Announcement
In accordance with the Capital Markets Commission Regulation No. 809/2006 by the European Committee dated April 29th, 2004 and Law N. 3401/2005, the bank hereby announces that by November 9th, 2006 the Prospectus pursuant to article 4 of Law 3401/2005 is available to the public. The Prospectus refers to the share capital increase of the bank due to the merger by absorption of Omega Bank S.A. and Proton Securities S.A. which has been approved by the General Meetings of the three companies on September 9th, 2006. The Board of Directors of the Hellenic Capital Markets Commission was informed of the contents of the Prospectus during its meeting on November 8th, 2006. Based on the valuations which were approved by the General Meetings of the merging companies, the exchange ratios for the shareholders of Proton Bank S.A., Omega Bank S.A. and Proton Securities S.A. are as follows:
a. Shareholders of the absorbing Proton (Investment) Bank S.A. will retain the same number of common registered shares, with voting rights, as prior to the merger, i.e. 45.135.892 shares at the same nominal value of euro 4,49 per share.
b. Each shareholder of Omega Bank S.A. will exchange one common share with voting rights,of nominal value euro 4,04 with 0,90 new common registered shares with voting rights of the Absorbing company, of nominal value euro 4,49 per share, each share being issued after the merger.
c. With respect to the absorption of Proton Securities S.A. by Proton (Investment) Bank S.A., given that the Bank owns the total number of shares of the absorbed company and in accordance to article 78 of Law 2190/1920, new shares will not be issued and the share capital will not be increased by the amount of the share capital of Proton Securities S.A.
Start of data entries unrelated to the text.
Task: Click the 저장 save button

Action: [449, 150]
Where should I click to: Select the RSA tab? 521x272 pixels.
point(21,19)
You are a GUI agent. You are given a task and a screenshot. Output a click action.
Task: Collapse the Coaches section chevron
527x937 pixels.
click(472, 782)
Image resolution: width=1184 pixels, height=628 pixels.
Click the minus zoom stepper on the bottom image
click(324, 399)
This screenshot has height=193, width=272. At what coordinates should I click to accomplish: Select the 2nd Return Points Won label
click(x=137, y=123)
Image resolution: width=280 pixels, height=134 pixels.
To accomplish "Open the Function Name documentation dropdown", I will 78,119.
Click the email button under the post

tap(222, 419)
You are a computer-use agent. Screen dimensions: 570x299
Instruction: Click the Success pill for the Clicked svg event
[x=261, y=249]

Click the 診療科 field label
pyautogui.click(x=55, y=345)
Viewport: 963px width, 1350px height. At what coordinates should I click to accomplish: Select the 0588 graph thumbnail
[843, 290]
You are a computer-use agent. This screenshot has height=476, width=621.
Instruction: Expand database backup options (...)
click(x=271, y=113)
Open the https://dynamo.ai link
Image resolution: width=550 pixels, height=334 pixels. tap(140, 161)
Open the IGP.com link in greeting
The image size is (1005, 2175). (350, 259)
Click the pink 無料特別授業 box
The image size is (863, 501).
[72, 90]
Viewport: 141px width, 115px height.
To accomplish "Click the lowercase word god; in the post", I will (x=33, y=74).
Possible indisposed fractional residue which shall accrue will not offer the right to receive fractional shares but may be settled by the Board of Directors of the Bank as authorized by the General Meeting of September 7th, 2006.
In total, 17.547.930 new shares will be issued at the nominal value of euro 4,49 per share.
The expected timetable of the deed in question is as follows:
Sept. 9th, 2006 Extraordinary General Meeting of the shareholders of Proton (Investment) Bank S.A., which approved the Draft Merger Contract.
Sept. 9th, 2006 Extraordinary General Meeting of the shareholders of Omega Bank S.A., which approved the Draft Merger Contract.
Sept. 9th, 2006 Extraordinary General Meeting of the shareholders of Proton Securities S.A., which approved the Draft Merger Contract.
Sept. 29th, 2006 Registration of the Merger in the Register of the Societes Anonymes.
Nov. 9th, 2006 Expected approval by the BoD of the Athens Exchange for the admission to trading the new shares.
Nov. 14th, 2006 Expected date where the new shares will commence trading.
The new shares which result from the merger are subject to an application for listing and trading in the Athens Exchange. In order for the listing and trading of the new shares in the ATHEX to be completed, the ATHEX Board of Directors must approve the relevant application of the Bank.
The document will be published today, Thursday, November 9, 2006 in electronic format in the website of the Athens Exchange www.athex.gr as well as in the bank''''s website, www.protonbank.com.